Comment ce tronc droit,
apparemment modeste, a-t-il pu porter, calme et confiant, cette magnifique
corolle de feuillage, pleine de noblesse, d’une gloire presque trop écrasante
pour lui ?
Il a fallu qu’à partir de lui, chaque branche croisse et
respire selon sa poussée interne, tout en ayant souci d’orienter sa courbe vers
un centre, dont la force centripète assure à chaque instant à l’ensemble des
branches une juste répartition d’air, de lumière et de sève. Une présence
organique, faite de frémissante interaction, s’affirme là. Pour peu que passe
un brise, la voilà qui entre dans sa rythmique, opérant une sûre brisure dans
l’espace, un Ouvert où le fini et l’infini sont en perpétuelles épousailles.

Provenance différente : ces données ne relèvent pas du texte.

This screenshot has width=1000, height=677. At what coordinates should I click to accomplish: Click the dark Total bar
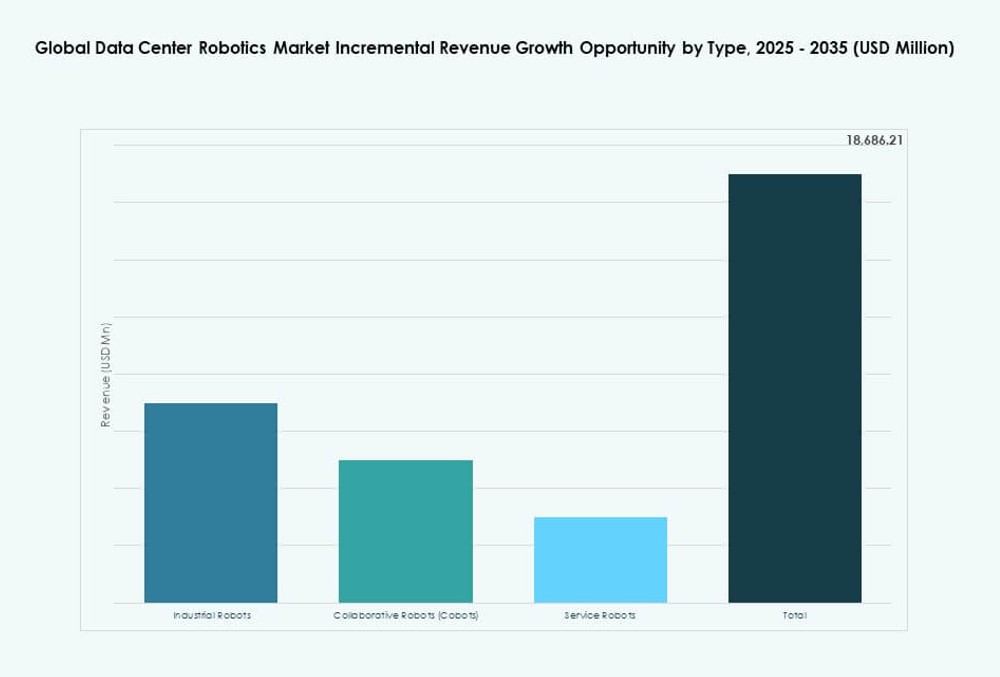795,390
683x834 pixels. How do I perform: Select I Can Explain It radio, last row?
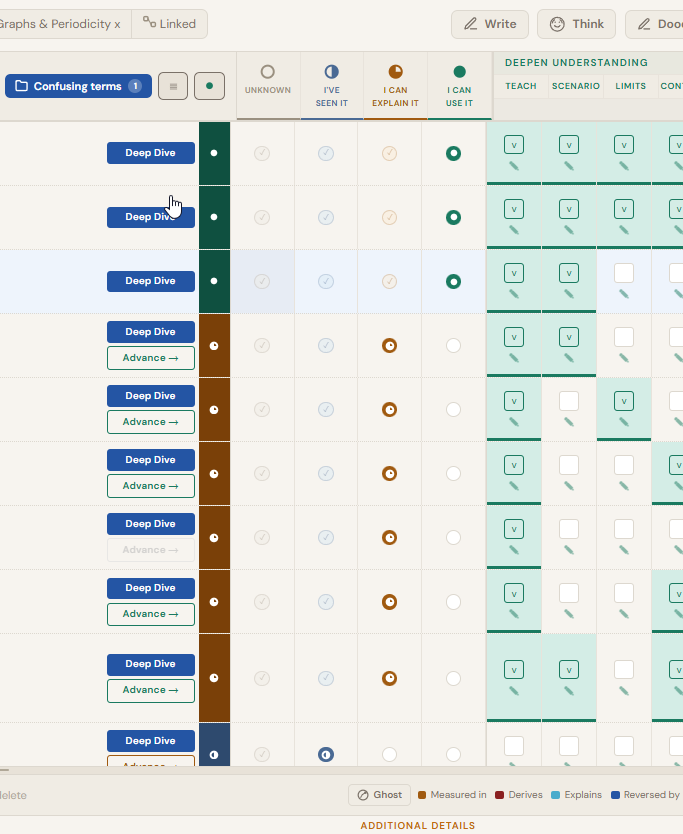(389, 754)
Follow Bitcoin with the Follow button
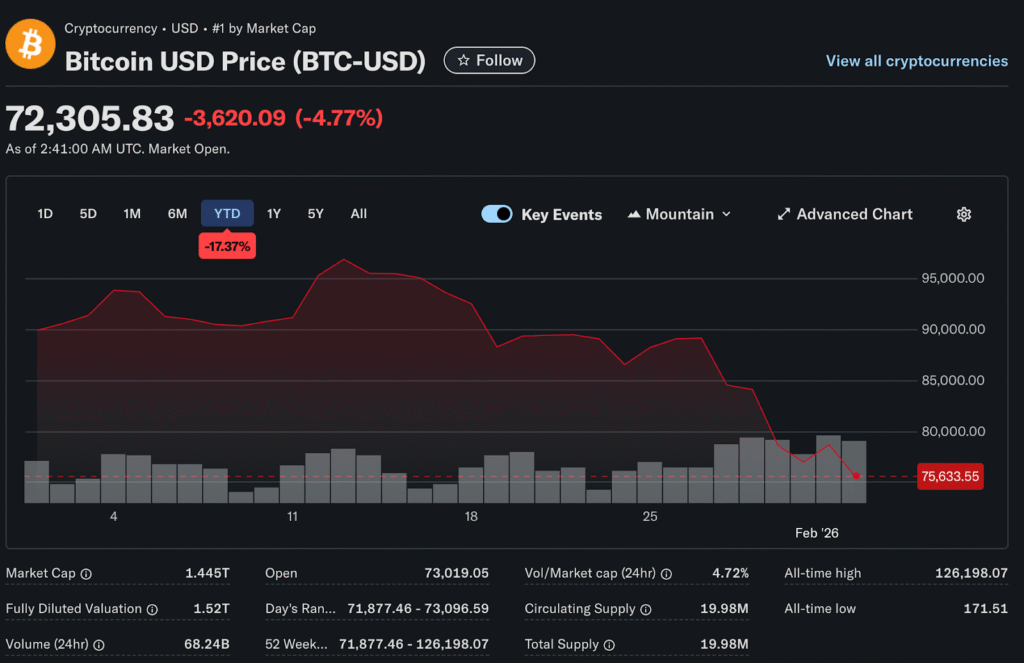This screenshot has height=663, width=1024. 490,61
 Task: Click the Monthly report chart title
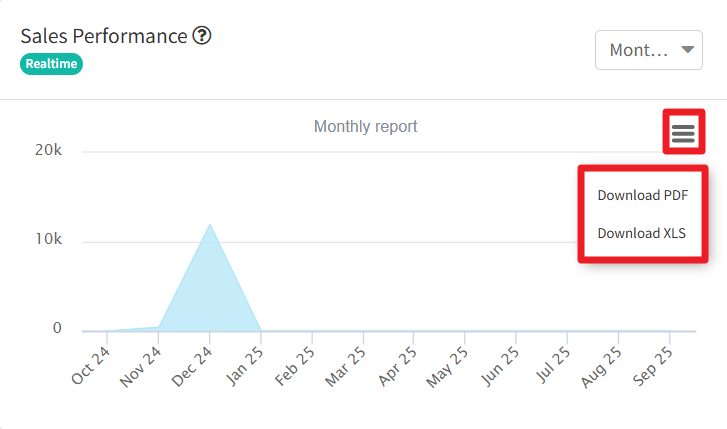[365, 127]
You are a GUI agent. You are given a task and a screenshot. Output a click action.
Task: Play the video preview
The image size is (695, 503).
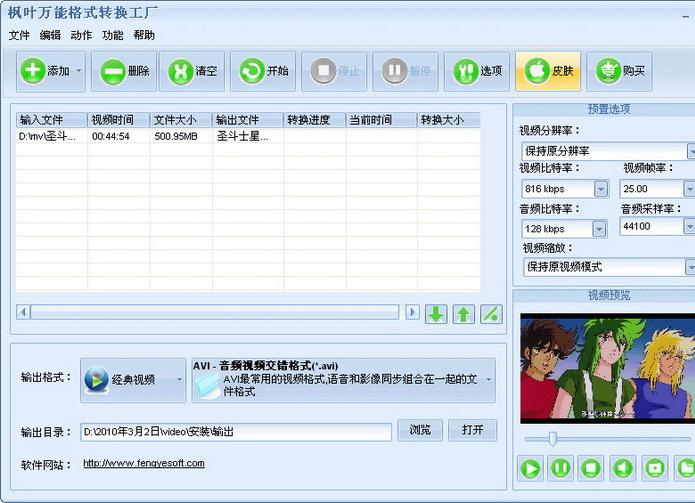530,467
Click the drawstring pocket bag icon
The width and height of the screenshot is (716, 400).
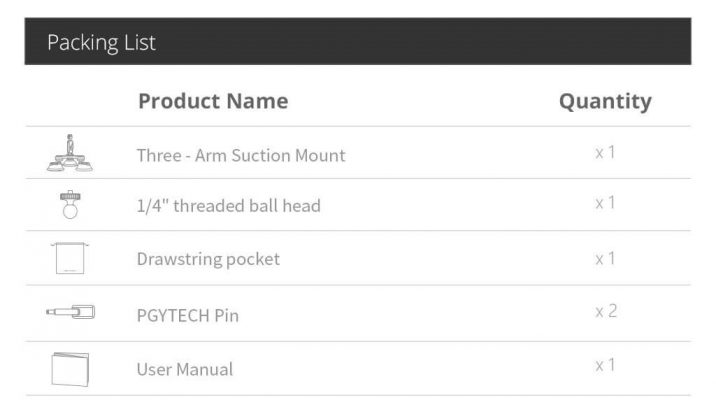point(69,258)
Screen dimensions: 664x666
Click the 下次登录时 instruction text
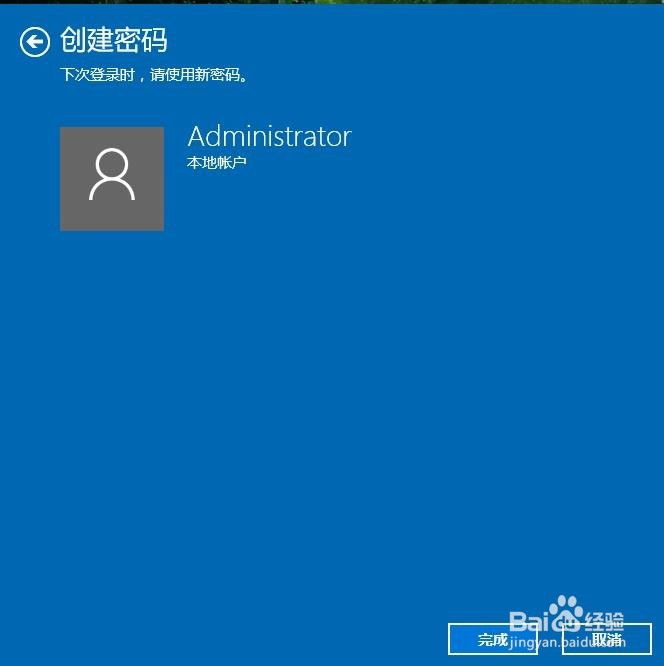click(98, 75)
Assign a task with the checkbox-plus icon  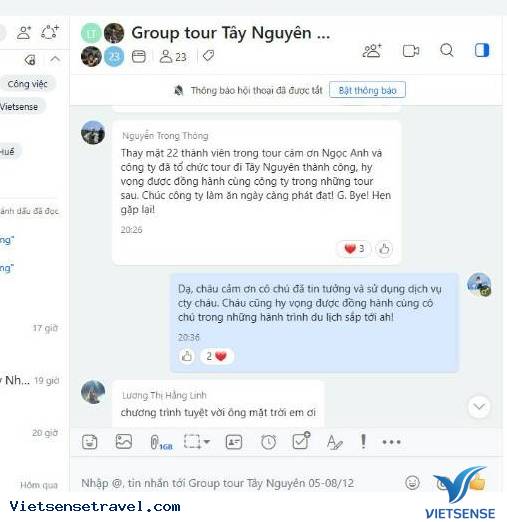coord(301,441)
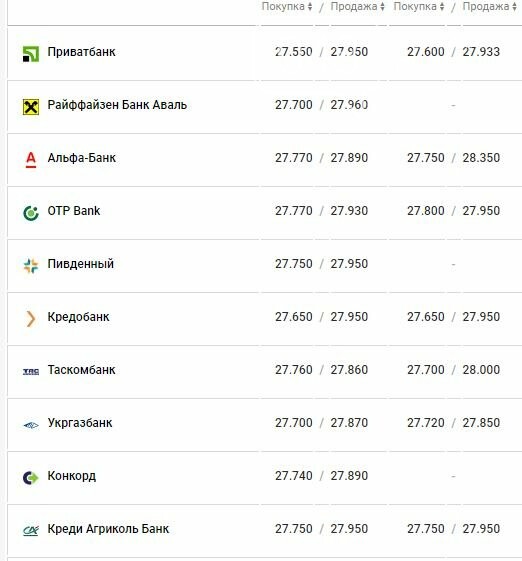
Task: Open the OTP Bank name link
Action: 74,211
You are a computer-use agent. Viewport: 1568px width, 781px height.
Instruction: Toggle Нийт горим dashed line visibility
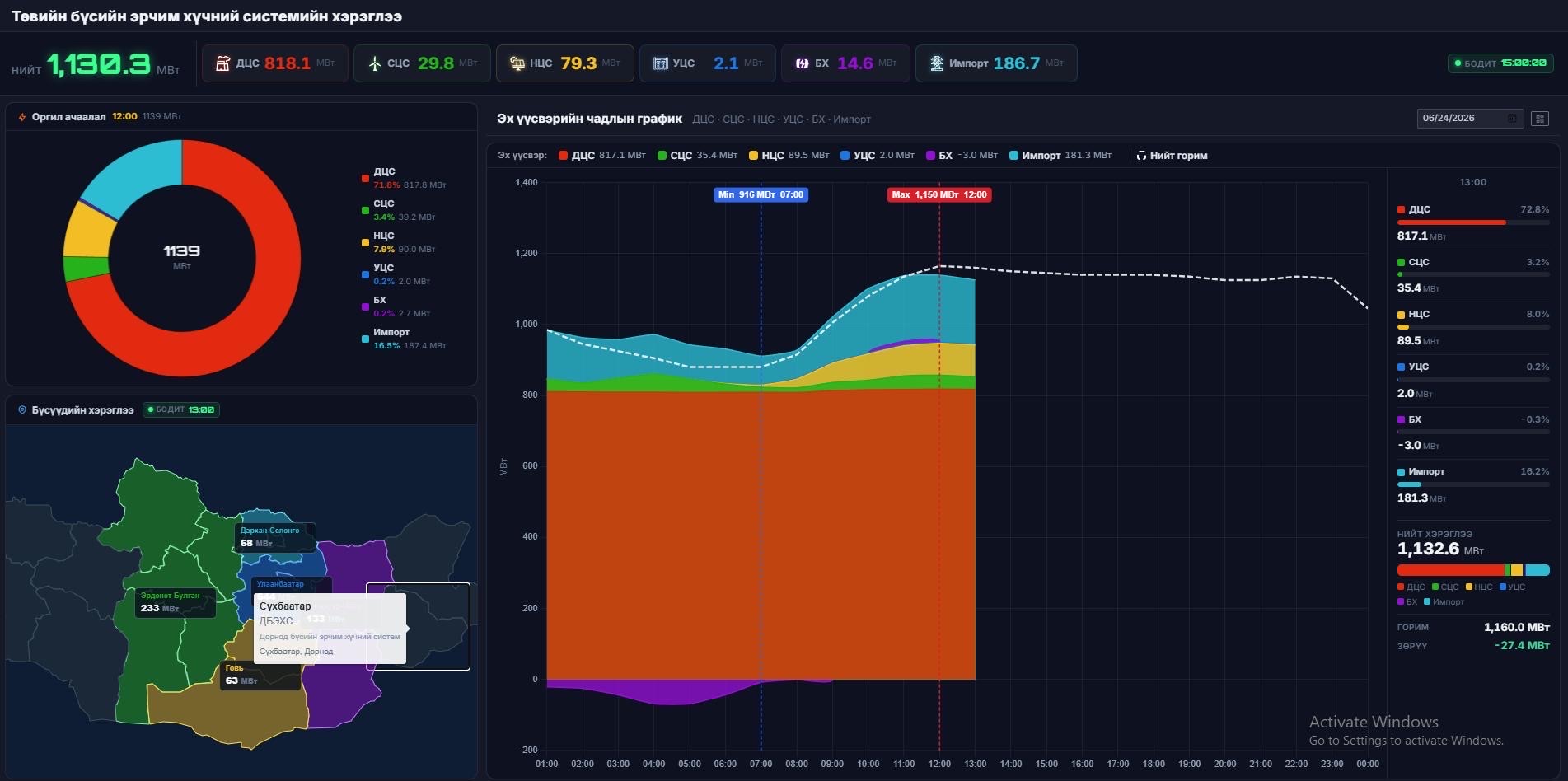point(1172,155)
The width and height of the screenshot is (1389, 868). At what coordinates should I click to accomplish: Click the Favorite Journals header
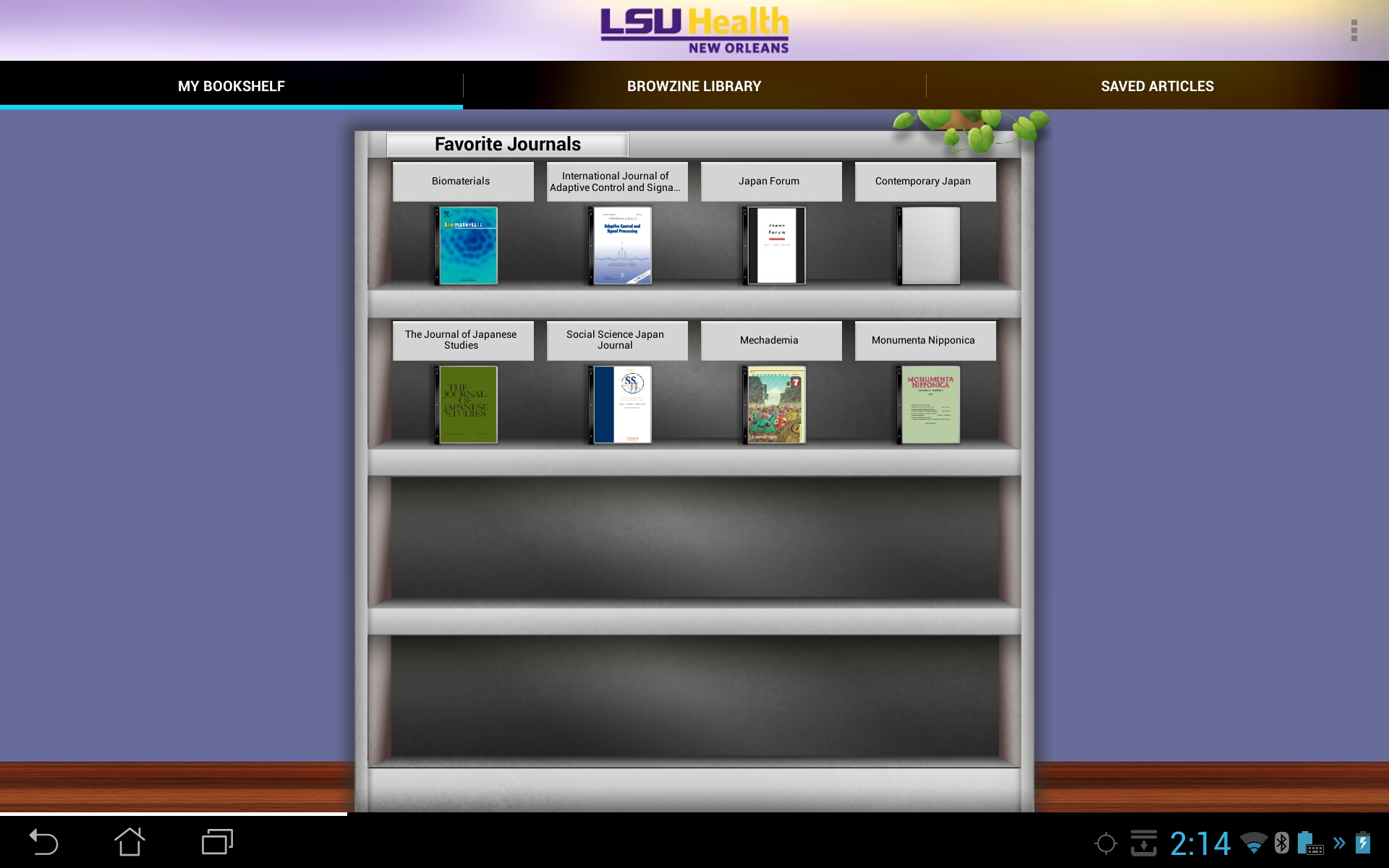508,145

Une volonté la soutient, cette présence, une intention l’habite. Fontaine au
jaillissement continu, elle n’est plus que donation et accueil. Elle distribue
sans réserve ombres parfumées et éclats nourriciers à ceux que ses ondes
attirent, oiseaux migrateurs, errants humains.
Le lien entre l’arbre et
les oiseaux semble naturel. Mais l’alliance de l’arbre avec les hommes est-elle
assez prise en compte par nous ? Sommes-nous conscients que nous ne
pouvons trouver dans la nature compagnon plus fiable et plus durable ? Cet
être « debout » comme nous, qui depuis les profondeurs du sol tend
résolument vers le haut nous rappelle que notre être tient tout autant de la
terre que du ciel. Prenant appui sur sa base de lave, d’humus ou de limon, il
s’épanouit en un véritable entonnoir
pour boire la pluie tombée du ciel et, venu de plus haut encore, pour
boire le souffle lumineux dont tout l’univers est animé. Il arrive qu’au cœur
du désert, où à l’horizon d’une plaine, se dresse un arbre seul. Cela suffit
aux nomades que nous sommes pour que nous ne nous sentions plus seuls, pour que
la création ne nous semble plus vaine. »
François CHENG, « De l’âme »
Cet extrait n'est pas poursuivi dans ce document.